[Date Prev][Date Next][Thread Prev][Thread Next][Date Index][Thread Index]
Re: [New module] Persistent Hash Array Mapped Tries (HAMTs)
From: |
Marc Nieper-Wißkirchen |
Subject: |
Re: [New module] Persistent Hash Array Mapped Tries (HAMTs) |
Date: |
Sun, 11 Oct 2020 10:20:37 +0200 |
Am So., 11. Okt. 2020 um 03:28 Uhr schrieb Bruno Haible <bruno@clisp.org>:
>
> Hi Marc,
>
> Some comments:
>
> * GL_HAMT_THREAD_SAFE can be defined to 1 not only if
> __STDC_VERSION__ >= 201112 && ! defined __STD_NO_ATOMICS__
> but also if
> __GNUC__ + (__GNUC_MINOR >= 9) > 4
Fixed.
> (see the other mail).
>
> * Still '#ifdef GL_HAMT_THREAD_SAFE'.
Fixed.
> * Typo s/comparision/comparison/
Fixed.
> * Hamt_processor: The comment does not say what the return value means. Maybe
> it
> would be clearer if this type was moved down to the "Iteration" section.
Moved.
> * hamt_lookup: If the caller is allowed to modify the payload stored in the
> returned entry, this function should return a 'Hamt_entry *', not a
> 'const Hamt_entry *'. Just like 'strchr' and 'strstr' return a 'char *',
> not a 'const char *'.
Unless the caller knows what it does, modifying the payload is not a
good idea because the entry is shared between different hamts. If the
caller really wants to modify the payload, it has to do an explicit
type cast (which is safe).
> * In trienode_count, you don't need count_one_bits_l, only count_one_bits.
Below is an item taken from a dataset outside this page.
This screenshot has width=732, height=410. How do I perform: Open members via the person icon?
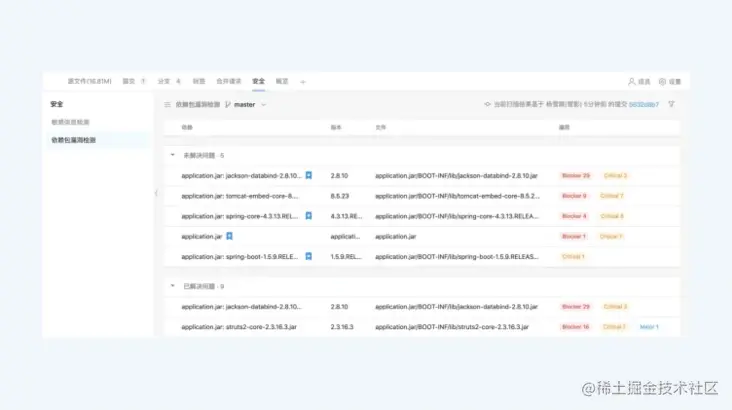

> It's OK to assume that 'uint32_t' and 'unsigned int' are the same type.
Okay.
> * If subtrie_lookup was inlined in entry_lookup, you could get rid of the
> forward declaration of entry_lookup, and compilers would be more likely
> to turn the recursion of entry_lookup into a loop (tail-recursion
> elimination).
I would prefer to have smaller functions. Are there any relevant
compilers who do not inline the function at higher recursion levels?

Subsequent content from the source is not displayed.